On June 12, 2015, an incident in the Asia-Pacific region caused network performance problems for hundreds of thousands of Internet destinations, including Facebook and Amazon.24,37 It was not the result of a natural disaster, a failed transatlantic cable, or a malicious attack. Instead, it resulted from a misconfiguration at a Malaysian ISP that inadvertently exploited the Internet's Border Gateway Protocol (BGP) to disrupt connectivity at networks in Malaysia and beyond.

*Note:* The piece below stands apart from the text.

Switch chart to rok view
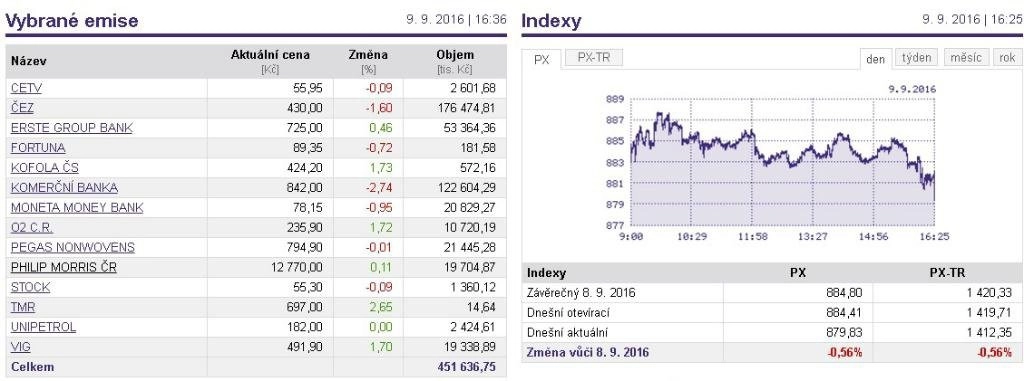1024x381 pixels. (x=1007, y=58)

BGP establishes Internet connectivity by setting up routes between independently operated networks. Over the past two decades, several high-profile routing incidents (often resulting from misconfigurations) have regularly demonstrated that BGP is highly vulnerable to malicious attacks. BGP attacks cause a victim network Internet traffic to be rerouted to the attacker's own network. The rerouted traffic might then be dropped before it reaches its legitimate destination or, more deviously, be subject to eavesdropping, traffic analysis, or tampering.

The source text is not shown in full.